MLB Trade Rumors: The Six Chicago Cubs With the Most Trade Value
The All-Star break is fast approaching and it is safe to say that the Cubs should be sellers at this season's trade deadline.
In my opinion, it's time for a good old fashioned fire sale.
The Cubs have a very strong minor league system, and it could be made even stronger if they were to clean house and deal anyone of any value not named Colvin, Cashner, or Castro.
So if we are in fact in full scale fire sale mode, here are the six Cubs that have the most value on the trade market, and should be dealt before the deadline hits.
Season Stats: .294 BA, 1 HR, 18 RBI
The fact of the matter is, the Cubs farm system is stocked at middle infield right now, and with Starlin Casto locking down shortstop for the foreseeable future, it would only make sense for the Cubs to deal one or more of the trio of Ryan Theriot, Jeff Baker, and Fontenot.
Fontenot seemingly has the most value of the group, as he is able to play third and shortstop as well, along with being the only left handed hitter of the group.
Considering he is already 30, any team trading for him is looking to him as nothing more than a stop gap option, but nonetheless he would provide a solid, versatile bat with some pop off the bench of a contender.
Season Stats: .231 BA, 4 HR, 19 RBI
The Cubs brought in Nady to be their top pinch hitter and to serve as an insurance policy in the event that one of their outfielders went down for an extended period of time.
However, with the emergence of Tyler Colvin in what was already a crowded outfield situation, at bats have been few and far between for Nady.

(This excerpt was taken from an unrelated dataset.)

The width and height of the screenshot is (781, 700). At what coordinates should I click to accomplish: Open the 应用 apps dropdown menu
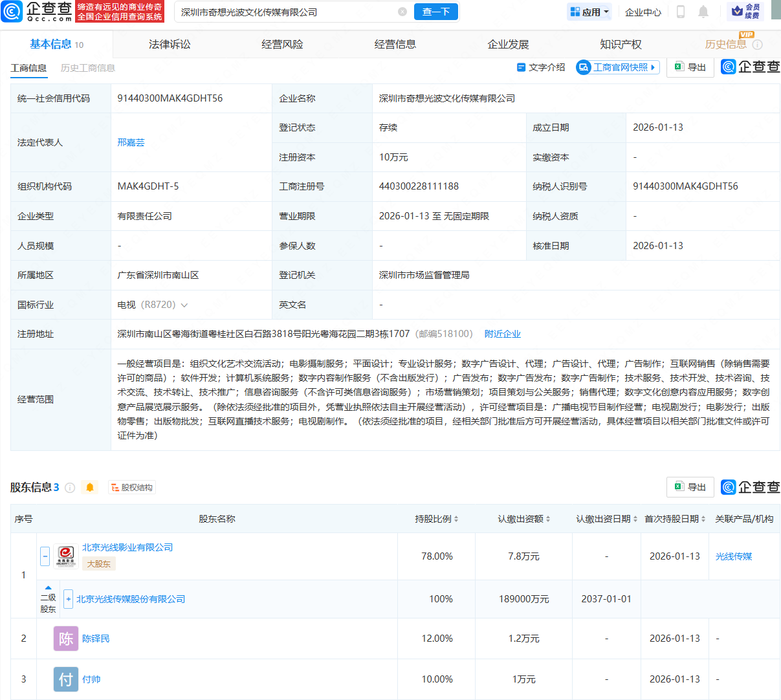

He has a solid track record as a run producer when he is getting regular at bats, and the Rangers look like a possible destination after they moved starting first baseman Justin Smoak in the deal that netted them Cliff Lee.
Season Stats: 3-8, 4.08 ERA, 65 Ks
Lilly is the most valuable trade chip the Cubs hold at this point, and the chances he makes it through the trade deadline still in a Cubs uniform are slim.
Outside of Roy Oswalt and Dan Haren, Lilly may be the best arm on the market, and the fact that he will be had for a much cheaper price than the aforementioned pair only adds to his trade value.
There is no reason the Cubs should not be able to get at least one top tier prospect and a pair of projectable low level guys for Lilly. So expect the former All-Star to be out of town sooner rather than later.
Season Stats: 7-7, 3.61 ERA, 120 Ks
While much of the early trade talks have centered around the Cubs moving Derrek Lee and Ted Lilly, Dempster may be the most valuable player on the Cubs roster as far as trade value is concerned.
While Lilly is a valuable arm, Dempster has the ability to provide a contender with a difference making arm if the right deal comes along.
The sticking point would be the nearly $28 million that Dempster is owed over the next two seasons, and the Cubs would almost certainly have to pick up a good portion of that.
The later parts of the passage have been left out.